All of this makes it highly probable that between now (2013) and 2050 global population will plateau. Equal access to education for females and rapid urbanization will lead the way. The trends are clear: the more educated women are and the more urbanized populations are, the smaller their family size. So long as current economic development trends continue, a transition to new energy is fulfilled, and developed world state-conflict remains non-existent, those social trends driving reduced fertility will also continue.
Due to all of the factors involved in this population transition, it may seem like an unlikely situation. But the key is that all of these trends are very strong and well under way. It would take an extreme reversal of current trends for population not to stabilize. That is why the global population researchers from the Autonomous University of Madrid were able to make such a strong conclusion from their mathematical models about our future population decline.
All this means that on the scale of hundreds of years our population growth may actually look like a very steep sigmoidal curve.
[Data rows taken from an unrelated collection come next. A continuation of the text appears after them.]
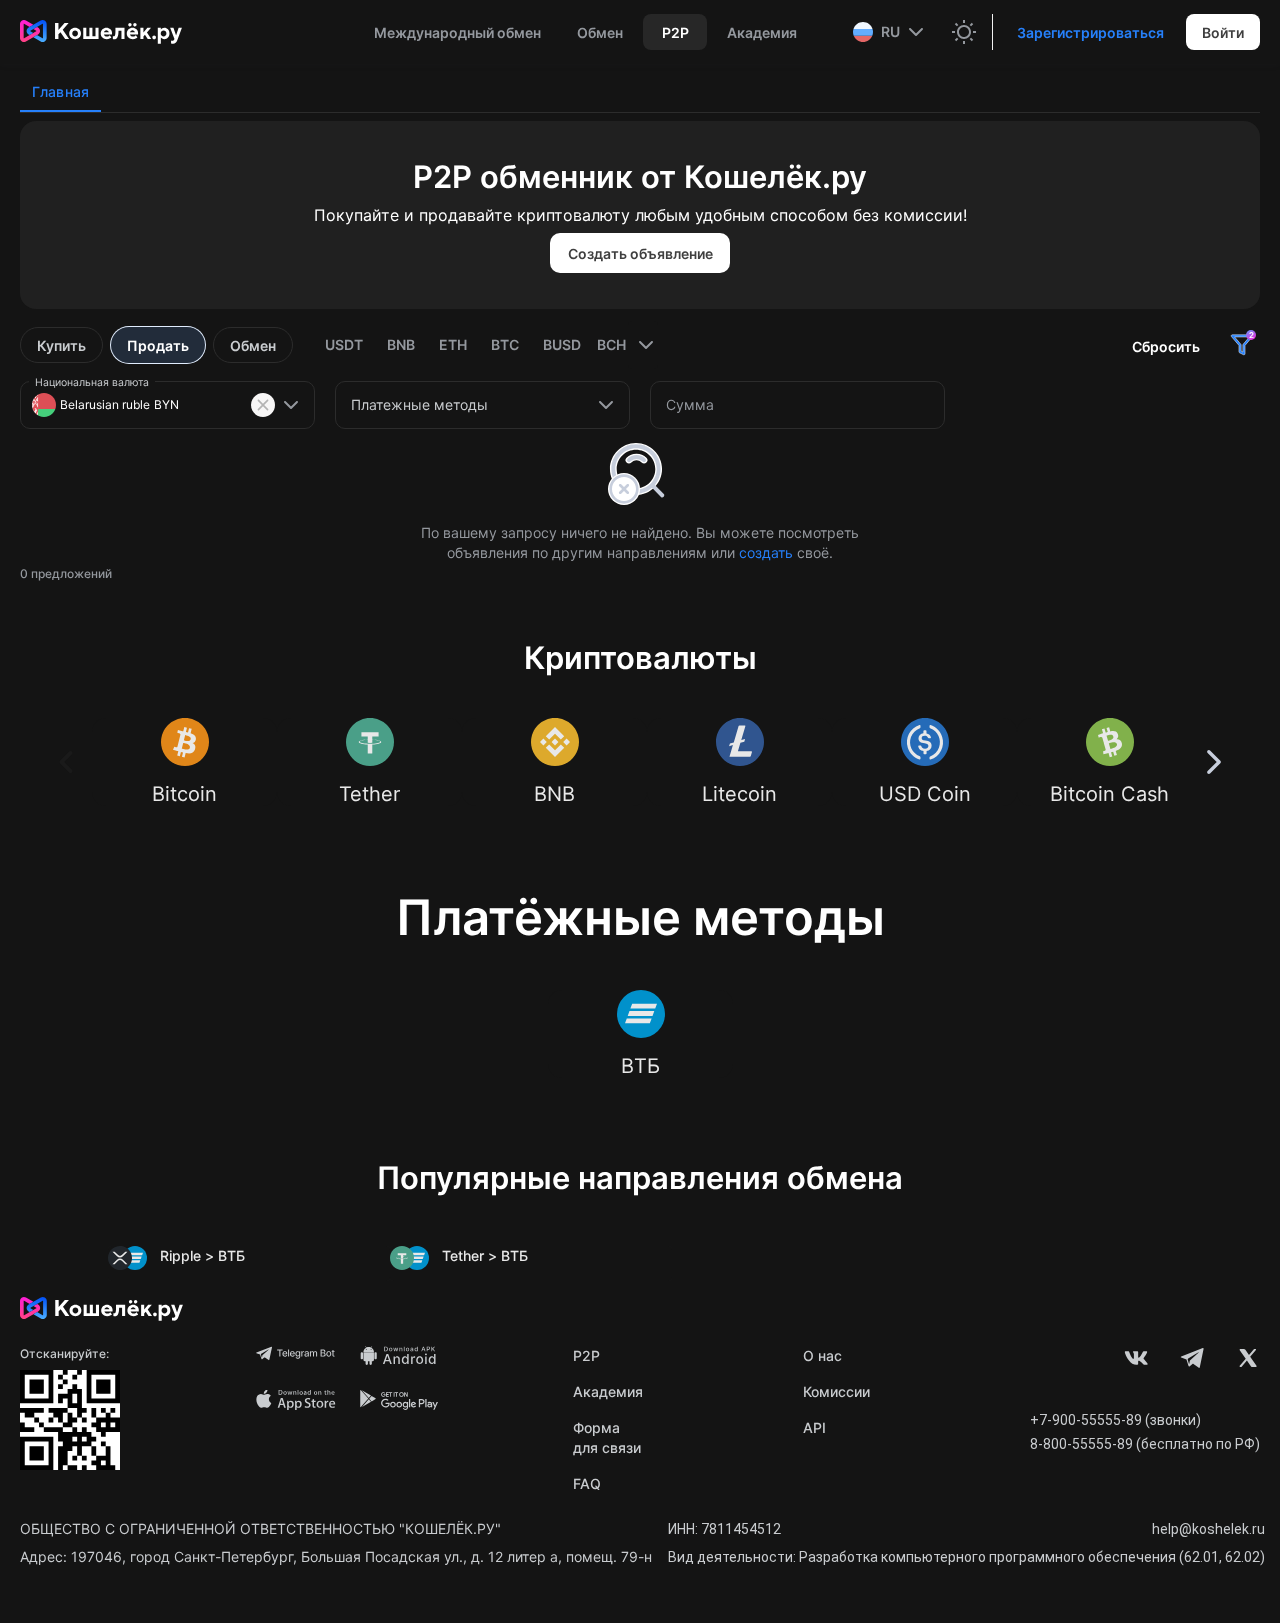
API (814, 1427)
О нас (822, 1355)
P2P (586, 1355)
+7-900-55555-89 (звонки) (1115, 1420)
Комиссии (836, 1391)
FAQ (587, 1483)
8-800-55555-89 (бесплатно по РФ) (1145, 1444)
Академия (608, 1391)
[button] (890, 32)
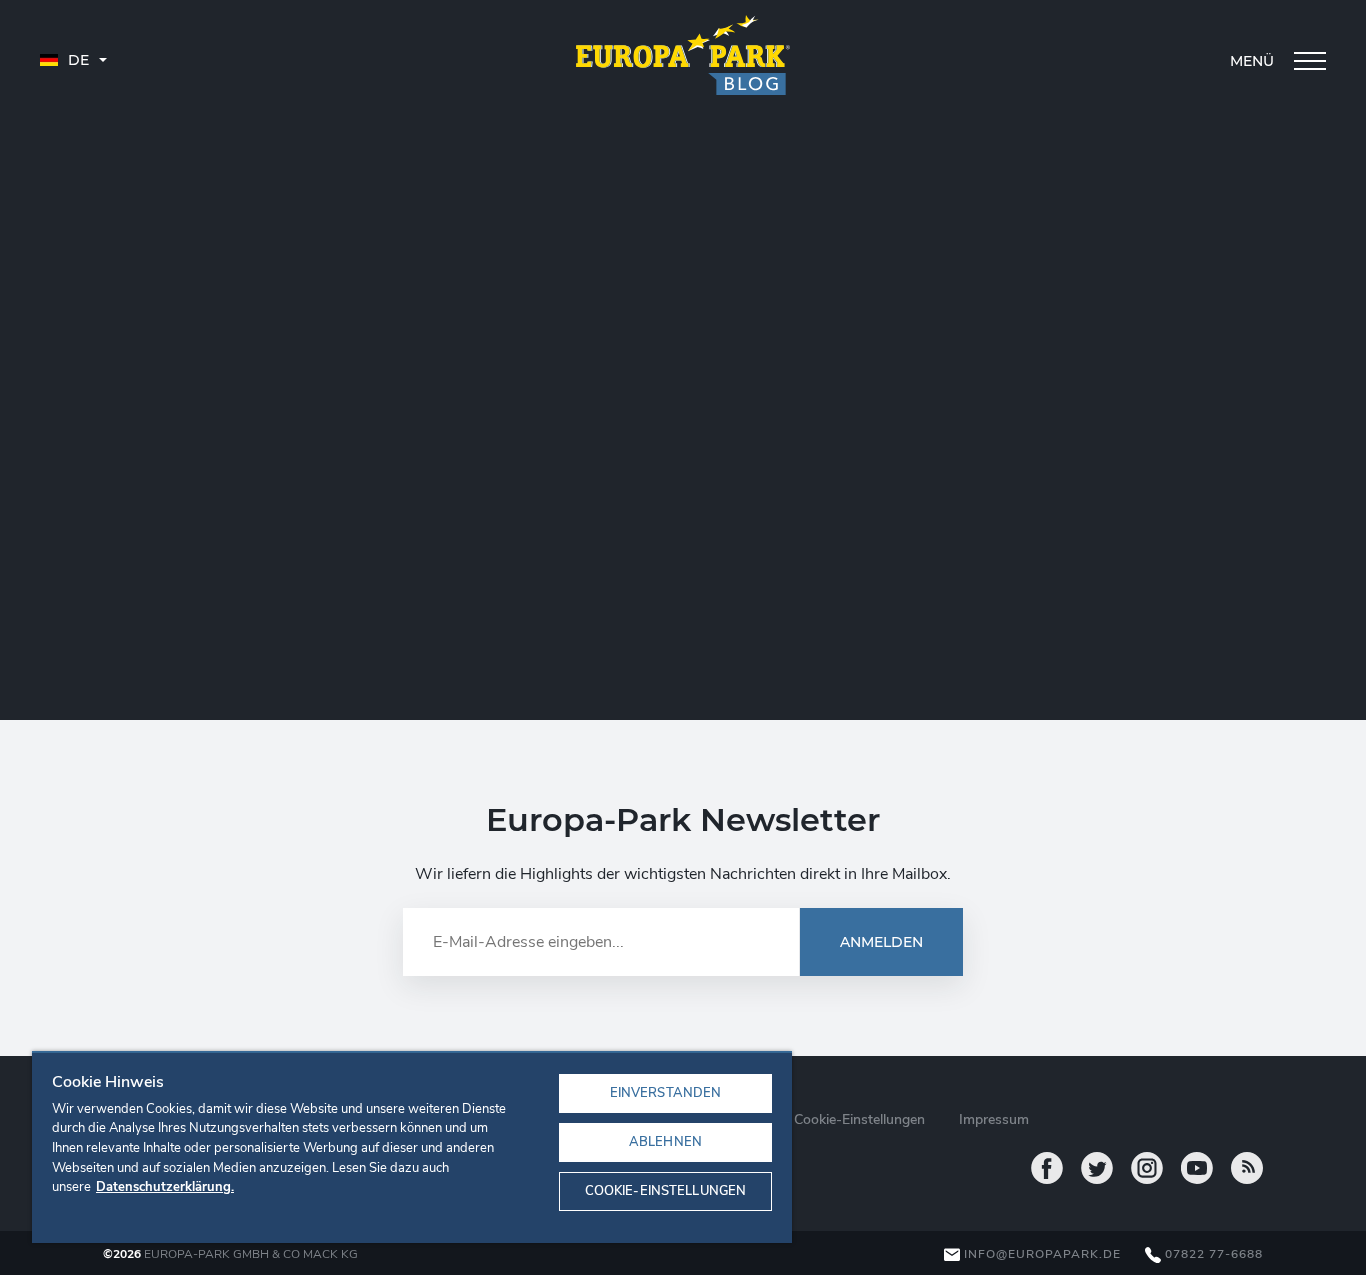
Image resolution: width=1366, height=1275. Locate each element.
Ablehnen (665, 1142)
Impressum (994, 1119)
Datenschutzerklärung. (165, 1187)
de (76, 60)
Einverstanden (666, 1093)
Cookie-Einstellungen (666, 1191)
But of course, in 2050 our planet and species will look very different than it currently is. There is a limit to what our models can predict about the future population. It could be that the human population plateaus and stabilizes. However, in a world with more energy, more geopolitical stability, advanced A.I., and a larger extraterrestrial presence, our species demographics may begin to change in unexpected ways. For now, we may simply be relieved that Malthus and Ehrlich were wrong. We will not encounter a population bomb.